Music lovers and musicians of all genres can no doubt relate to the words of reggae icon Bob Marley. Marley said the following in regards to the power of music: “One good thing about music, when it hits you, you feel no pain.”
Music has been known to have a detrimental effect on the musicians playing it even though the individuals enjoying it may not feel any pain. Many musicians learn that without protection, the continuous exposure to loud tones can play a role in hearing loss.
Actually, one German study revealed that working musicians are nearly four times more likely to suffer from noise-related hearing loss than someone working in another profession. Those same musicians are also 57 percent more likely to have constant ringing in their ears, also known as tinnitus.
For musicians who are regularly exposed to noise levels higher than 85 decibels (dB), these findings are not surprising. The ability of the nerve cells to send messages to the brain from the ears, as reported by one study, can start to weaken with exposure to noise above 110 dB. Researchers consider this kind of damage to be permanent.
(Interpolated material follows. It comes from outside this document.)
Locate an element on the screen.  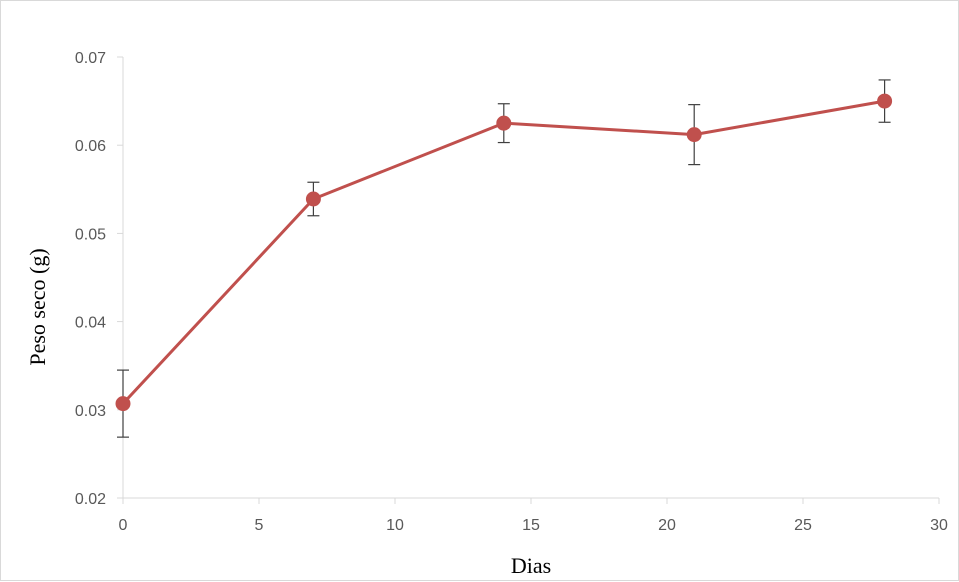
y-tick-label: 0.05 is located at coordinates (90, 234).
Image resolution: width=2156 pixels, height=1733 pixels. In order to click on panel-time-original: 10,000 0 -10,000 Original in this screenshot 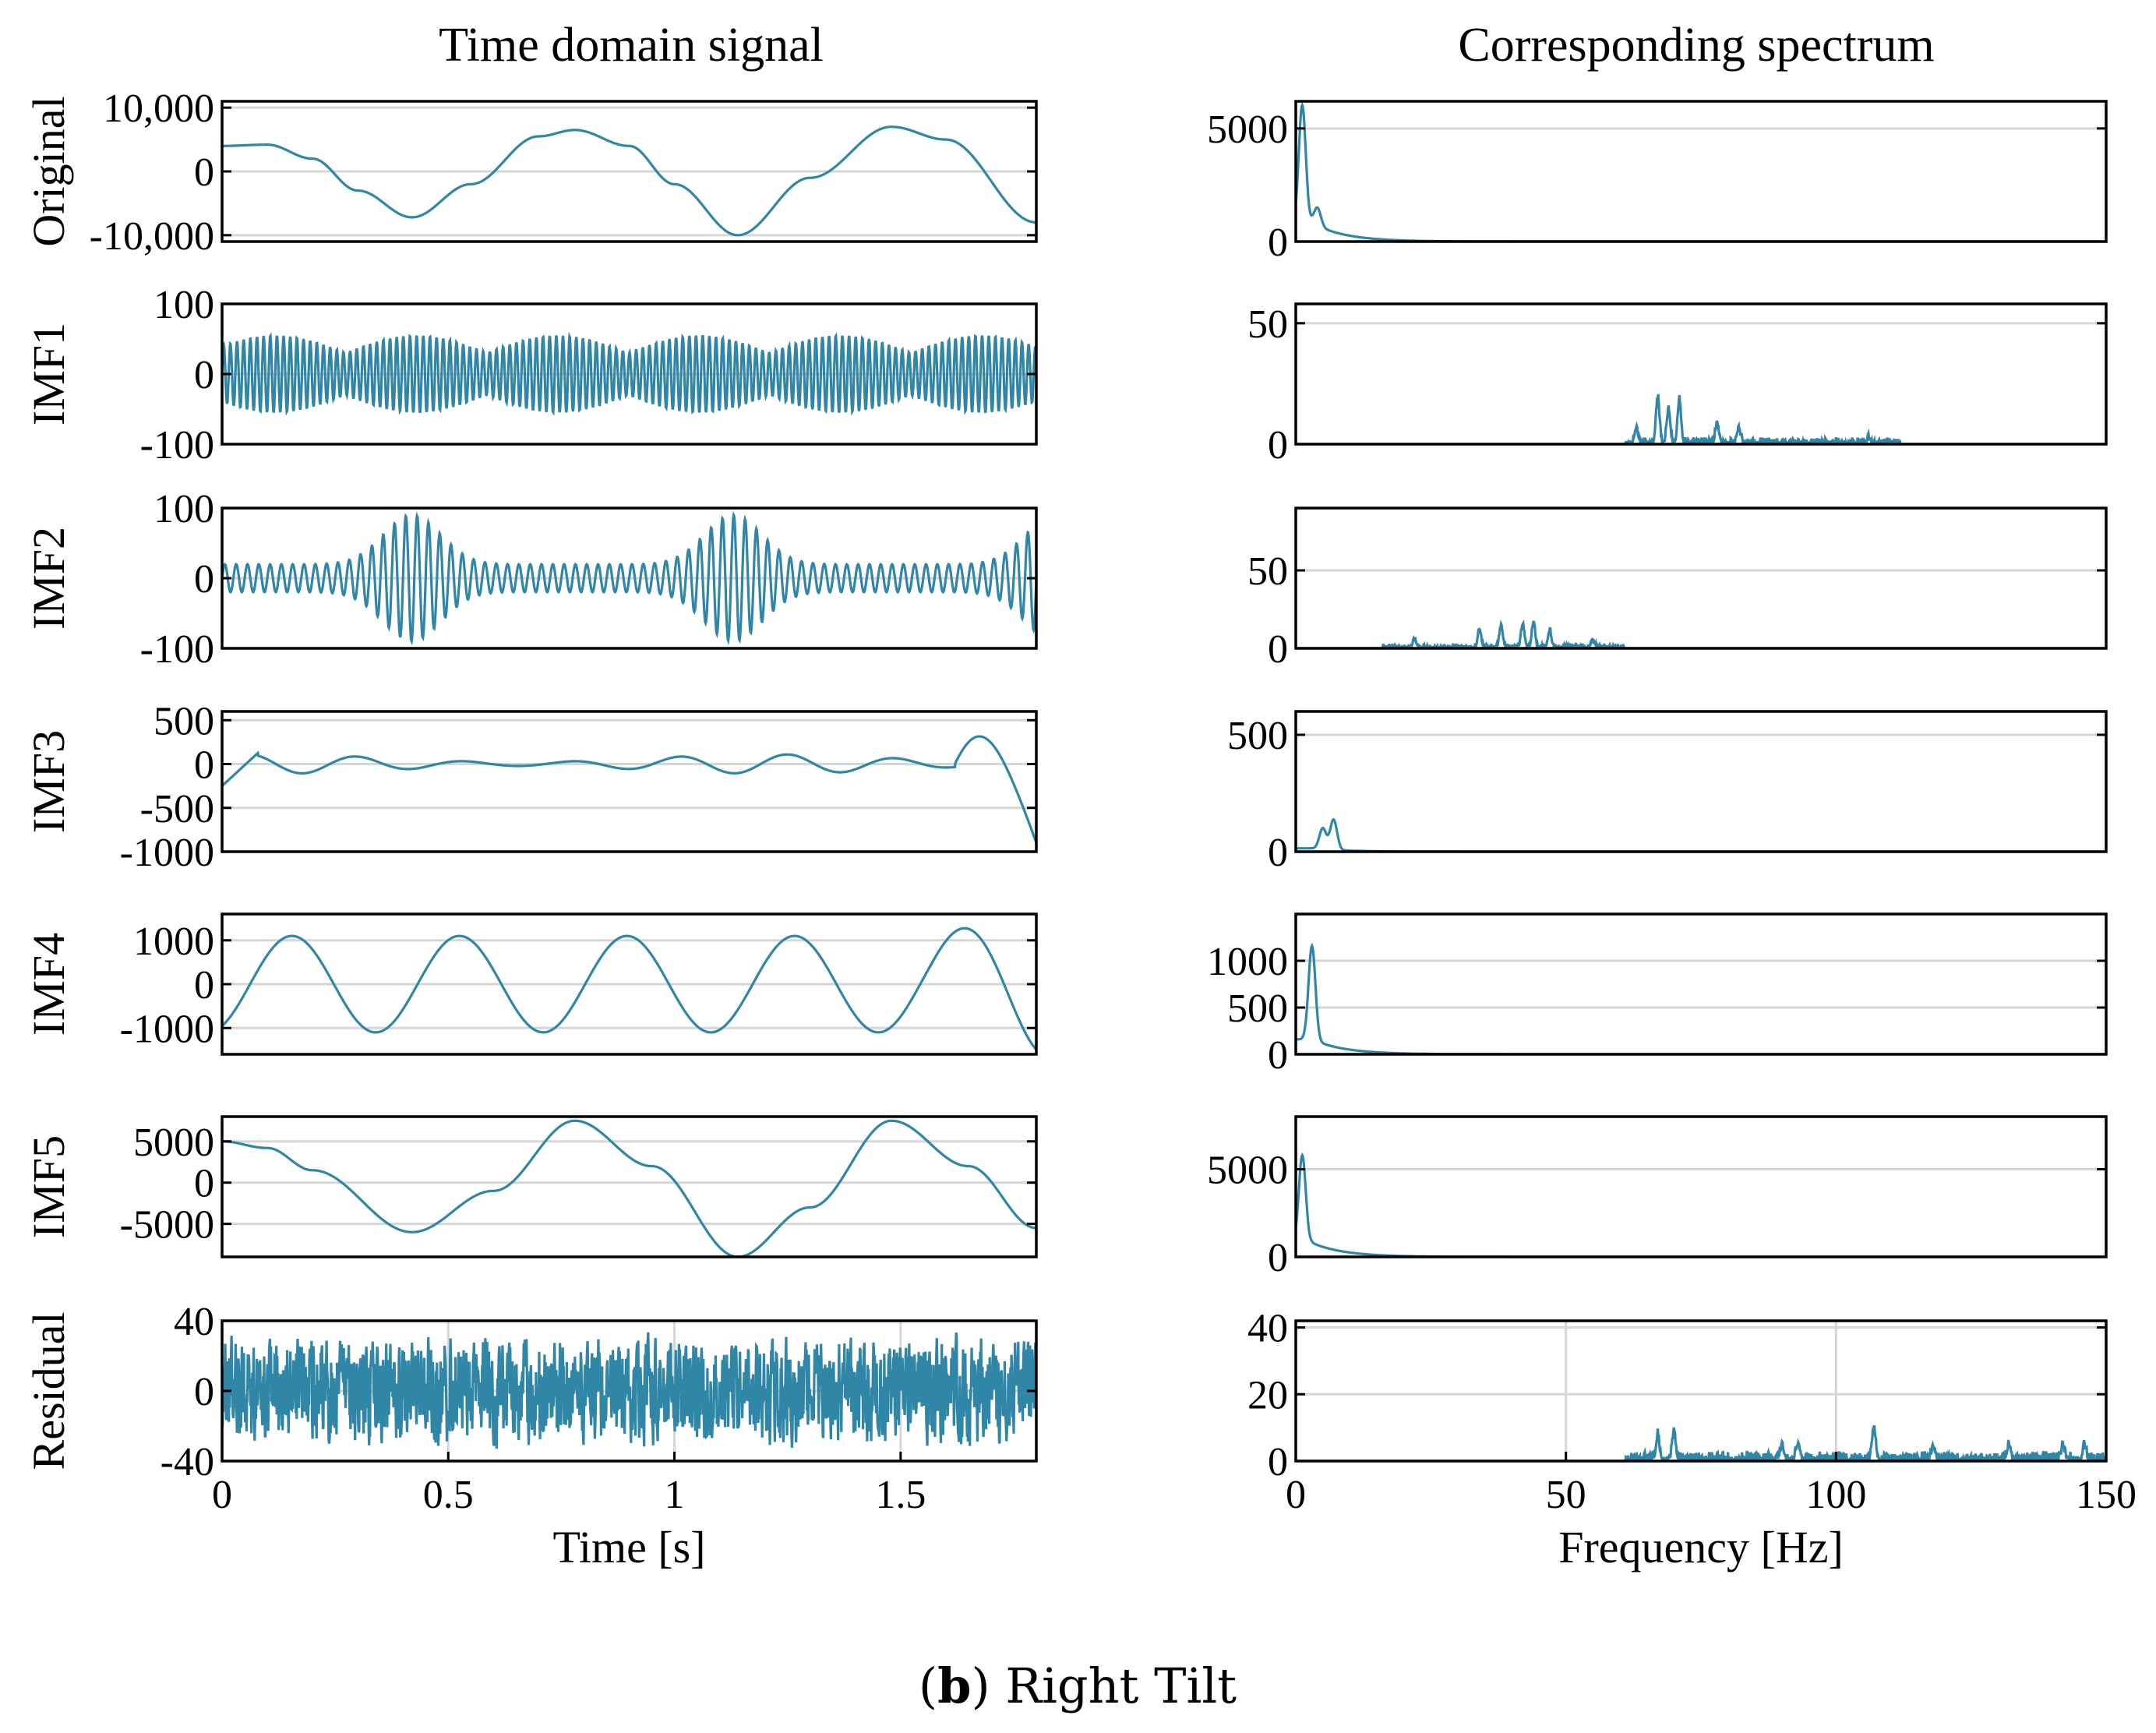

Any type of music can be loud enough to damage the ears but some styles are riskier because they’re inherently loud. And there have been countless notable rock ‘n’ roll musicians to have their careers derailed, or at least, delayed, as a result of noise-related hearing loss.
One musician who struggles with tinnitus and partial deafness is Pete Townshend of the British rock band The Who. The common opinion is that Townshend’s hearing problems are the result of continuous and repeated exposure to loud music. As his symptoms have advanced over the years, Townshend has used several different approaches to deal with the problem.
On the band’s 1989 tour, Townshend opted to play acoustically and protect himself from direct contact with loud noises by standing behind a glass partition. The noise turned out to be too loud at a 2012 show and the guitarist chose to leave the stage.
Another hard rocker, Alex Van Halen of the band Van Halen, also dealt with substantial hearing loss as a result of excessive noise volumes. As reported by Van Halen himself, the drummer lost 60 percent hearing in his left ear and, in his right he lost 30 percent.
Looking for a way to reduce the continued deterioration of his ability to hear, Van Halen consulted with the band’s soundman on a custom-fitted in-ear monitor. That earpiece would connect wirelessly to the band’s soundboard, which let him hear the music at a lower (and clearer) level. The sound-man ultimately was so successful with this prototype that he started to produce and sell the design and ended up selling the patent to a major tech company for 34 million dollars.
Van Halen, Townshend, along with many other musicians, including Eric Clapton and Sting, are but a few noteworthy mentions on the long list of famous musicians to suffer from noise-related hearing loss.
But effectively battling hearing loss is something one singer in the United Kingdom has achieved. And while she may not have Clapton’s international name recognition or Sting’s history of record sales, she does have a set of hearing aids that have helped to resurrect her career.
From stages in London’s West End, English musical theater performer, Elaine Paige, has been thrilling audiences for more than 50 years. Five decades of performing damaged Paige’s hearing to the point she suffered significant hearing loss. For years, Paige has admitted to relying on hearing aids.
Because Paige uses her hearing aids daily, she discloses that she can still work without her condition being a problem. And that’s music to the ears of theater fans in the U.K.